This story by Emma Orchardson was originally published on the CIMMYT website.
The most recent dietary guidelines provided by the World Health Organization and other international food and nutrition authorities recommend that half our daily intake of grains should come from whole grains. But what are whole grains, what are their health benefits, and where can they be found?
The grain or kernel of any cereal is made up of three edible parts: the bran, the germ and the endosperm.
Each part of the grain contains different types of nutrients.
A whole grain is not necessarily an entire grain.
The concept is mainly associated with food products — which are not often made using intact grains — but there is no single, accepted definition of what constitutes a whole grain once parts of it have been removed.
Generally speaking, however, a processed grain is considered “whole” when each of the three original parts — the bran, germ and endosperm — are still present in the same proportions as when the original one. This definition applies to all cereals in the Poaceae family such as maize, wheat, barley and rice, and some pseudocereals including amaranth, buckwheat and quinoa.
Refined grain products differ from whole grains in that some or all of the outer bran layers are removed by milling, pearling, polishing, or degerming processes and are missing one or more of their three key parts.
For example, white wheat flour is prepared with refined grains that have had their bran and germ removed, leaving only the endosperm. Similarly, if a maize kernel is degermed or decorticated — where both the bran and germ are removed — it becomes a refined grain.
The main purpose of removing the bran and germ is technological, to ensure finer textures in final food products and to improve their shelf life. The refining process removes the variety of nutrients that are found in the bran and germ, so many refined flours end up being enriched — or fortified — with additional, mostly synthetic, nutrients. However, some components such as phytochemicals cannot be replaced.
There is a growing body of research indicating that whole grains offer a number of health benefits which refined grains do not.
Bran and fiber slow the breakdown of starch into glucose, allowing the body to maintain a steady blood sugar level instead of causing sharp spikes. Fibers positively affect bowel movement and also help to reduce the incidence of cardiovascular diseases, the incidence of type 2 diabetes, the risk of stroke, and to maintain an overall better colorectal and digestive health. There is also some evidence to suggest that phytochemicals and essential minerals — such as copper and magnesium — found in the bran and germ may also help protect against some cancers.
Despite the purported benefits, consumption of some wholegrain foods may be limited by consumer perception of tastes and textures. The bran in particular contains intensely flavored compounds that reduce the softness of the final product and may be perceived to negatively affect overall taste and texture. However, these preferences vary greatly between regions. For example, while wheat noodles in China are made from refined flour, in South Asia most wheat is consumed wholegrain in the form of chapatis.

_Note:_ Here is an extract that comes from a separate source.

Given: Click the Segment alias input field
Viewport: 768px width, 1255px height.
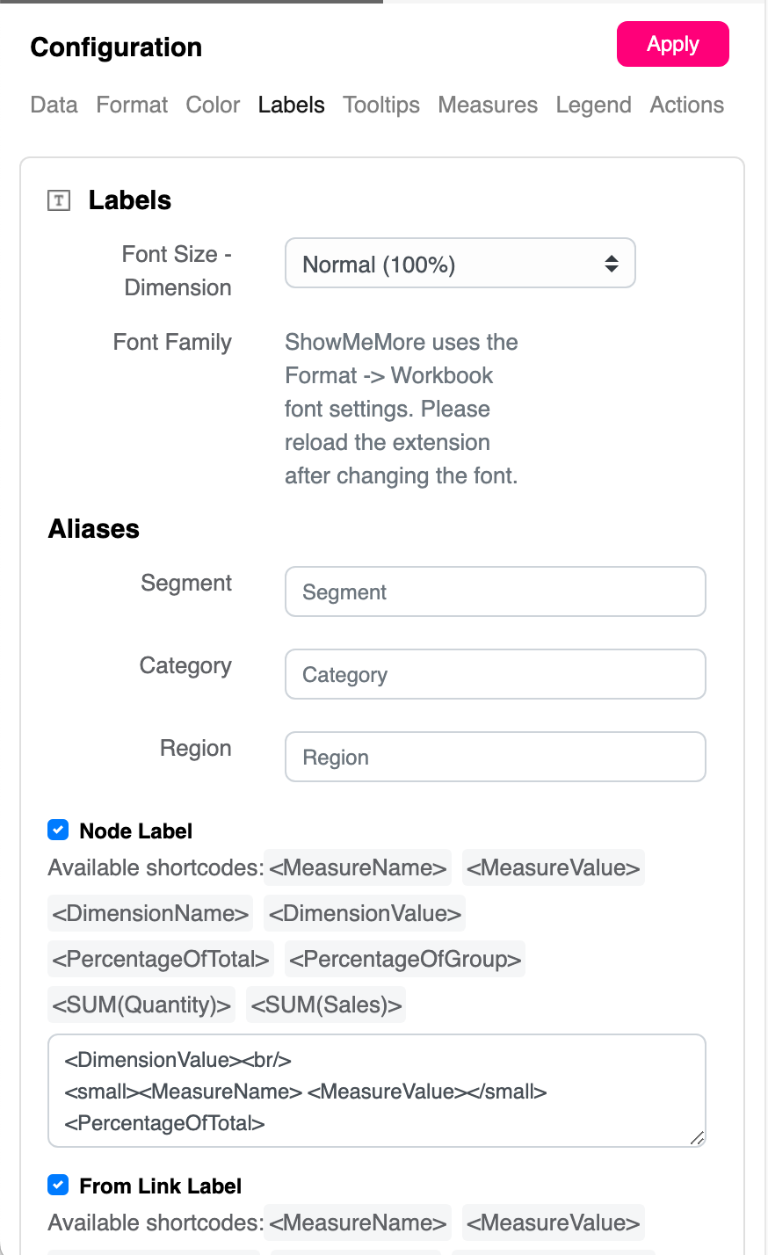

Popcorn is another example of a highly popular wholegrain food. It is a high-quality carbohydrate source that, consumed naturally, is not only low in calories and cholesterol, but also a good source of fiber and essential vitamins including folate, niacin, riboflavin, thiamin, pantothenic acid and vitamins B6, A, E and K. One serving of popcorn contains about 8% of the daily iron requirement, with lesser amounts of calcium, copper, magnesium, manganese, phosphorus, potassium and zinc.
Boiled and roasted maize commonly consumed in Africa, Asia and Latin America are other sources of wholegrain maize, as is maize which has been soaked in lime solution, or “nixtamalized.” Depending on the steeping time and method of washing the nixtamalized kernels, a portion of the grains used for milling could still be classed as whole.
Whole grains are relatively easy to identify when dealing with unprocessed foods such as brown rice or oats. It becomes more complicated, however, when a product is made up of both whole and refined or enriched grains, especially as color is not an indicator. Whole wheat bread made using whole grains can appear white in color, for example, while multi-grain brown bread can be made primarily using refined flour.
In a bid to address this issue, US-based nonprofit consumer advocacy group the Whole Grains Council created a stamp designed to help consumers identify and select wholegrain products more easily. As of 2019, this stamp is used on over 13,000 products in 61 diﬀerent countries.
However, whether a product is considered wholegrain or not varies widely between countries and individual agencies, with a lack of industry standardization meaning that products are labelled inconsistently. Words such as “fiber,” “multigrain” and even “wholegrain” are often used on packaging for products which are not 100% wholegrain. The easiest way to check a product’s wholegrain content is to look at the list of ingredients and see if the flours used are explicitly designated as wholegrain. These are ordered by weight, so the first items listed are those contained more heavily in the product.
As a next step, an ad-hoc committee led by the Whole Grain Initiative is due to propose specific whole grain quantity thresholds to help establish a set of common criteria for food labelling. These are likely to be applied worldwide in the event that national definitions and regulations are not standardized.